Side-by-side benchmark comparison across knowledge, coding, math, and reasoning.
Claude Sonnet 4.6 is clearly ahead on the aggregate, 86 to 23. The gap is large enough that you do not need to squint at the spreadsheet to see the difference.
Claude Sonnet 4.6's sharpest advantage is in mathematics, where it averages 96.4 against 9.8. The single biggest benchmark swing on the page is AIME 2024, 99 to 9.8.
Claude Sonnet 4.6 is also the more expensive model on tokens at $3.00 input / $15.00 output per 1M tokens, versus $0.10 input / $0.40 output per 1M tokens for GPT-4.1 nano. That is roughly 37.5x on output cost alone. GPT-4.1 nano gives you the larger context window at 1M, compared with 200K for Claude Sonnet 4.6.
Pick Claude Sonnet 4.6 if you want the stronger benchmark profile. GPT-4.1 nano only becomes the better choice if you want the cheaper token bill or you need the larger 1M context window.
Claude Sonnet 4.6
81.3
GPT-4.1 nano
65.2
Claude Sonnet 4.6
96.4
GPT-4.1 nano
9.8
Claude Sonnet 4.6
91
GPT-4.1 nano
83.2
Claude Sonnet 4.6 is ahead overall, 86 to 23. The biggest single separator in this matchup is AIME 2024, where the scores are 99 and 9.8.

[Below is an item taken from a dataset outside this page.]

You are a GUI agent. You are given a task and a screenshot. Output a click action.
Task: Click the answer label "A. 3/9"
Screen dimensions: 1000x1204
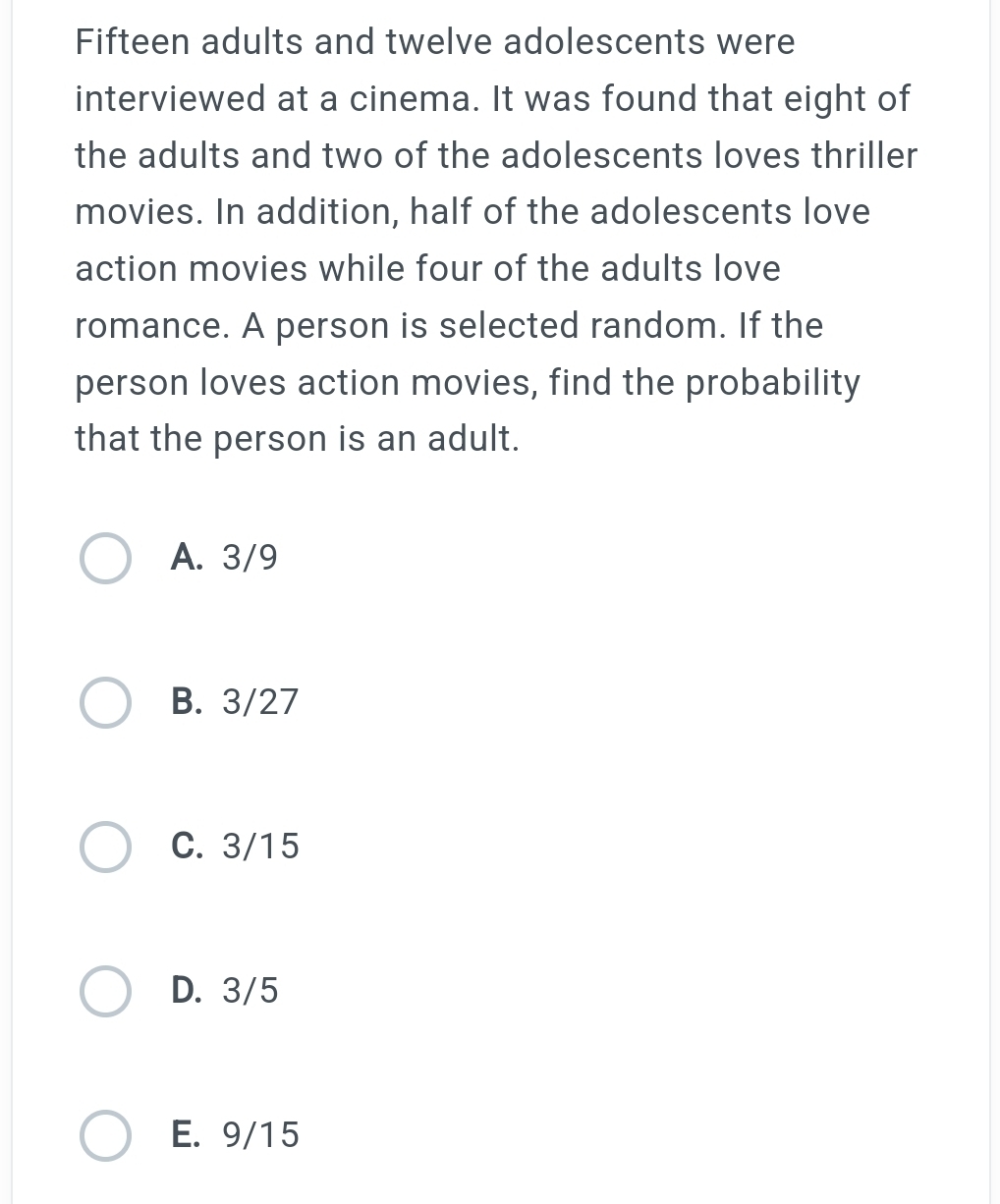(224, 558)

Claude Sonnet 4.6 has the edge for knowledge tasks in this comparison, averaging 81.3 versus 65.2. Inside this category, GPQA is the benchmark that creates the most daylight between them.
Claude Sonnet 4.6 has the edge for math in this comparison, averaging 96.4 versus 9.8. Inside this category, AIME 2024 is the benchmark that creates the most daylight between them.
Claude Sonnet 4.6 has the edge for instruction following in this comparison, averaging 91 versus 83.2. Inside this category, IFEval is the benchmark that creates the most daylight between them.